Decide whether each statement agrees with the court opinion excerpt below. Answer yes or no for each, and quote the words from the excerpt that settle it. (a) The petitioner's guilty plea was accepted in 1954. (b) Justice Harlan would apply the per se rule from McCarthy to every plea, whatever its date. (c) Justice Douglas joins Justice Black's dissent.

--- Excerpted passage ---

Accordingly, the judgment of the Court of Appeals for the First Circuit is

Affirmed.

MR. JUSTICE HARLAN, concurring in the result.

McCarthy v. United States, ante, p. 459, announced no new constitutional or general procedural doctrine. That decision, on a matter of first impression in this *834 Court, merely interpreted Rule 11 of the Federal Rules of Criminal Procedure, as amended effective July 1, 1966, and held that the rule must be strictly applied according to its terms. I see no reason why other federal prisoners whose pleas were accepted in plain violation of the requirements of the amended rule should be deprived of the relief accorded McCarthy. See generally my dissent in Desist v. United States, ante, p. 256. I would therefore apply the per se rule enunciated in McCarthy to all pleas entered on or after July 1, 1966.

While the amended Rule 11 requires the trial judge to follow specific procedures before accepting a plea of guilty, and was promulgated for that very purpose, see Notes of Advisory Committee on Rules, the pre-1966 Rule 11 was "substantially a restatement of existing law and practice," ibid., and required only that the judge "determine" that the plea was made "voluntarily with understanding of the nature of the charge," without, however, specifying a procedure for making this determination. Thus, in a pre-1966 proceeding, the trial judge may have relied on the circumstances surrounding a plea of guilty, without making a specific inquiry or findings, to conclude that the plea was voluntarily and understandingly given.

I agree with the court below that the absence of an explicit inquiry may sometimes entitle the defendant to a subsequent hearing, pursuant to 28 U.S. C. § 2255, to determine whether the plea was in fact made voluntarily and understandingly. In view of the wholly inexplicit directives of the old rule, however, I believe that such a hearing suffices, and that a plea made under that rule should not automatically be set aside as in the case of a plea made under the 1966 rule—the situation in McCarthy.

*835 Petitioner's plea was accepted in 1954, without an explicit inquiry at that time whether it was voluntarily and understandingly made. Petitioner moved to vacate the plea, and after a full hearing the District Court, 274 F. Supp. 737, 738-739 (1967), affirmed by the Court of Appeals, 394 F.2d 149 (1968), determined that "the Government has sustained its burden of showing that at the time petitioner Halliday changed his plea he in fact did understand the nature of the three charges against him and that he changed his plea voluntarily, with full awareness of the consequences of the change of plea."

On the basis of these findings, and not on any theory as to the nonretroactivity of McCarthy, I would affirm.

MR. JUSTICE BLACK, with whom MR. JUSTICE DOUGLAS joins, dissenting.

I do not understand why there should be any discussion of the retroactivity of McCarthy v. United States, ante, p. 459, a decision of this Court this Term interpreting a Federal Rule of Criminal Procedure. If the rule's relevant portions were in full force and effect when petitioner's guilty plea was entered in 1954, then it should of course be enforced in this case; if not, the McCarthy decision simply has no application here at all. For this reason and for all others set out in my dissenting opinion in Linkletter v. Walker, 381 U.S. 618, 640 (1965), I would reverse the judgment below and order that petitioner's guilty plea be vacated so that he may have an opportunity to plead again.

--- Information provided ---

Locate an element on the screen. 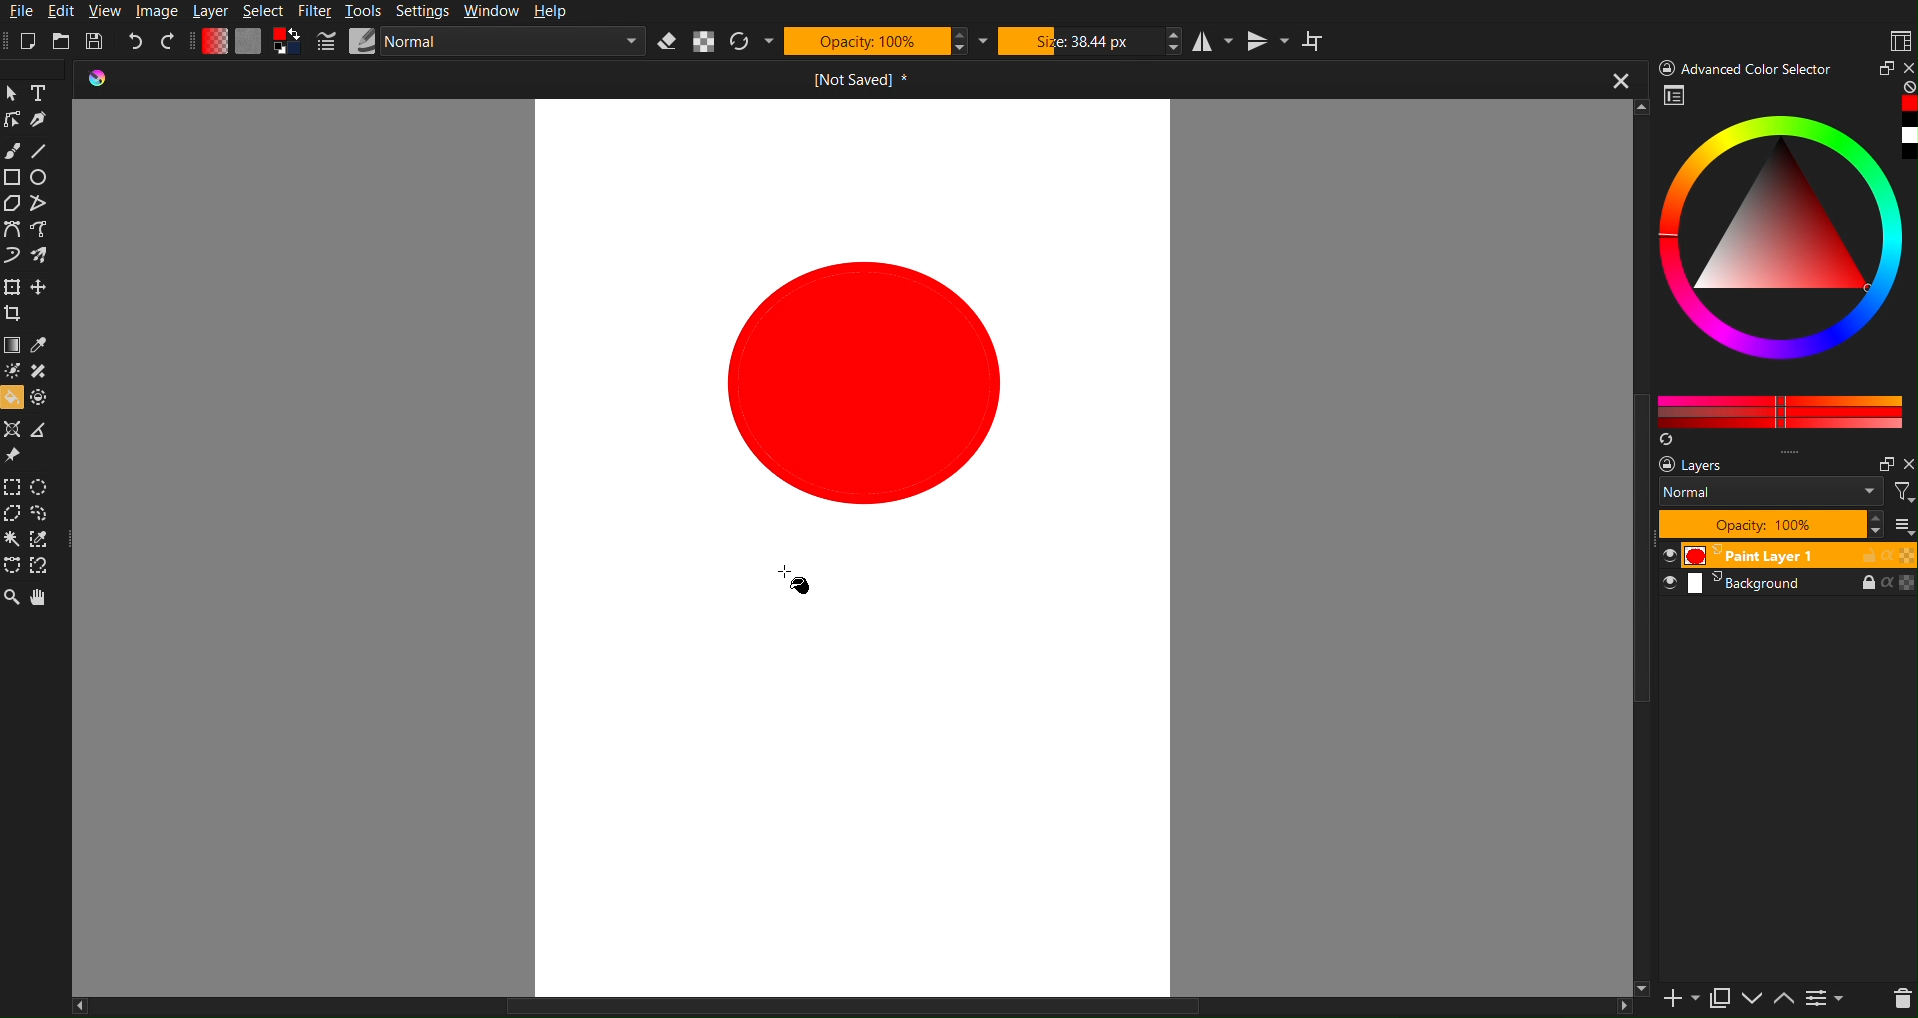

---

▸ **Answer below**:
(a) Yes: "Petitioner's plea was accepted in 1954"
(b) No: "I would therefore apply the per se rule enunciated in McCarthy to all pleas entered on or after July 1, 1966."
(c) Yes: "MR. JUSTICE BLACK, with whom MR. JUSTICE DOUGLAS joins, dissenting."